Benefits and practical applications

• Improved recovery and precision for metal‑sensitive peptides (notably multiply phosphorylated species) enhances confidence in peptide mapping, impurity profiling, and CQA monitoring in regulated workflows.
• Lower baseline noise and more stable gradients facilitate better quantitation at low UV wavelengths commonly used for peptides with TFA mobile phases.
• Reduced need for repeated passivation or other time‑consuming NSA mitigation strategies, leading to more robust day‑to‑day operation and less method maintenance.
• Applicability extends to LC–MS workflows where maximizing recovery of phosphopeptides is critical for identification and quantitation.

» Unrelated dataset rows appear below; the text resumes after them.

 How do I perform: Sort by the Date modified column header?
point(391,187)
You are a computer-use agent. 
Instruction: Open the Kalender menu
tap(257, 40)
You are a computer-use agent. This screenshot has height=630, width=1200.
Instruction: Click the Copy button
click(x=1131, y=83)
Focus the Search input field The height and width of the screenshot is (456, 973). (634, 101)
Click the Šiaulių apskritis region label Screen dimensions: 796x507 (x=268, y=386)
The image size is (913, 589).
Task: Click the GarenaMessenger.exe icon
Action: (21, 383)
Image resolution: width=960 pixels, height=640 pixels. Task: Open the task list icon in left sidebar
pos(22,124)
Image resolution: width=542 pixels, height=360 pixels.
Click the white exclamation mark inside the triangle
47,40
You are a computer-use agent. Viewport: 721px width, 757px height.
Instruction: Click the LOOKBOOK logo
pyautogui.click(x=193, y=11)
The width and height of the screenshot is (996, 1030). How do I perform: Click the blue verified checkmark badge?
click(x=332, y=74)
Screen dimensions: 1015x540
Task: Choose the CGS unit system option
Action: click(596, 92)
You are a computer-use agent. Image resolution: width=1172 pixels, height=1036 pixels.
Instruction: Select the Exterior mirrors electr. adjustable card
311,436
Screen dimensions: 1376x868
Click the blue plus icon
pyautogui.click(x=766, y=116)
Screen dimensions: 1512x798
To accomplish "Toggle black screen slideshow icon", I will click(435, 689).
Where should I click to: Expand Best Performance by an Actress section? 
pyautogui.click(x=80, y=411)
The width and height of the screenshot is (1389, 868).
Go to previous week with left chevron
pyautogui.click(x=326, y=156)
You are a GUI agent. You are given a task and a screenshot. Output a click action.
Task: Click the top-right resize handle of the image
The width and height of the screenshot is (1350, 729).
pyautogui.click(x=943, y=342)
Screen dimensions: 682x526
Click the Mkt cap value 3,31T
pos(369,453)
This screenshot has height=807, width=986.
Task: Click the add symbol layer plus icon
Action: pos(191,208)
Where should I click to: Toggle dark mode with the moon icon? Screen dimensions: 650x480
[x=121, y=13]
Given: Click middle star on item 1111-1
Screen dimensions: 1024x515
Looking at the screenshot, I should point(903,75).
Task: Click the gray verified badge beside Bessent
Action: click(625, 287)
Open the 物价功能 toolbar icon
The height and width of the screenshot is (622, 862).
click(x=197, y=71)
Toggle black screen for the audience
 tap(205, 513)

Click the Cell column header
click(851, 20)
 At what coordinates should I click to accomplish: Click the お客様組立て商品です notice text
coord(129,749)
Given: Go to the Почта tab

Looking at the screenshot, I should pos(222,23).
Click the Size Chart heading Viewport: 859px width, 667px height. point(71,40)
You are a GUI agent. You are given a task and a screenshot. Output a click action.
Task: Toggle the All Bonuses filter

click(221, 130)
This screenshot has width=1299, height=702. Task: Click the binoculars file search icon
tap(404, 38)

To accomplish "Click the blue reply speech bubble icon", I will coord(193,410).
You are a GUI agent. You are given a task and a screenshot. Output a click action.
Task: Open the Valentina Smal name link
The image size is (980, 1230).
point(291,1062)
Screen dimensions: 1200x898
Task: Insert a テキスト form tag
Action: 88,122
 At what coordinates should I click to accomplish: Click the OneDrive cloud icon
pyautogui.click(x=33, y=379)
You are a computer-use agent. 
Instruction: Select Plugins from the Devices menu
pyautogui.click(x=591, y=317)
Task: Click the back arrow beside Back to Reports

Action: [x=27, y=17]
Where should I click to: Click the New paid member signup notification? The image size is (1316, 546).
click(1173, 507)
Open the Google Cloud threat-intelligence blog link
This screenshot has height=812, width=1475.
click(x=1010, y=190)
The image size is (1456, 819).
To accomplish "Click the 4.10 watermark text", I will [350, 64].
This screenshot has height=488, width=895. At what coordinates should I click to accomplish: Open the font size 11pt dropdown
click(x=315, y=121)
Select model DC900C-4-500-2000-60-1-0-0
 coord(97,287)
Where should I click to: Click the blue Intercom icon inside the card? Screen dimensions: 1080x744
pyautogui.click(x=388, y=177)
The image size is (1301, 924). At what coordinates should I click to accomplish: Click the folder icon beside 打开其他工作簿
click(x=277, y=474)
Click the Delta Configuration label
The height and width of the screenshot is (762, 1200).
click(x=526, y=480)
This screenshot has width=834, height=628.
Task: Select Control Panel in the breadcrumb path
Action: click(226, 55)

Future trends and applications

• Continued adoption of bio‑inert surface technologies across UHPLC/HPLC platforms to minimize NSA for a broader range of post‑translationally modified peptides and other labile biomolecules.
• Integration of optimized low‑dispersion flow paths and low‑stroke pumps to improve gradient fidelity for long, shallow gradients used in complex separations.
• Expansion of standardized reagent and consumable ecosystems (vials, fittings, tubing) treated with high‑performance surfaces to limit sample loss across the analytical chain.
• Combination of bio‑inert LC systems with high‑sensitivity MS to enhance phosphoproteomics workflows and trace‑level CQA monitoring in biopharma development.

Conclusion

The Alliance iS Bio HPLC System with MaxPeak HPS technology demonstrated superior performance for analysis of phosphorylated peptides compared with a legacy stainless‑steel system and performed comparably or better than an alternative bio‑inert system. Key advantages included reduced NSA (improved recovery and peak shape for the doubly phosphorylated peptide), lower baseline noise, and highly repeatable retention times attributable to pump and flow path design. These improvements support more reliable peptide mapping and routine monitoring of phosphorylation‑related CQAs in regulated laboratories.

References

1. Walter TH, Trudeau M, Simeone J, Rainville P, Patel AV, Lauber M, Kellett J, DeLano M, Brennan K, Boissel C, Birdsall RE, Berthelette K. Low Adsorption UPLC Systems and Columns Based on MaxPeak High Performance Surfaces: The Acquity Premier Solution. Waters White Paper. 2021.
2. Koshel BM, Simeone J, Dao D, Nguyen JM, Rzewuski SC, Lauber M, Birdsall RE, Yu YQ. Bypassing LC System Passivation Requirements Using Acquity Premier with MaxPeak HPS Technology for the Recovery of a Phosphorylated Peptide. Waters Application Note. 2020.
3. Hughes C, Gethings LA, Plumb RS. Maximizing Phosphopeptide Recovery in LC‑MS Studies with MaxPeak High Performance Surfaces Technology. Waters Application Note. 2020.
4. Martin K, Gauthier L, Hong P. Improved Sensitivity for Trifluoroacetic Acid Gradients on the Alliance iS HPLC Systems. Waters Application Note. 2024.
5. Alliance iS HPLC System Specification Sheet. Waters. 2025.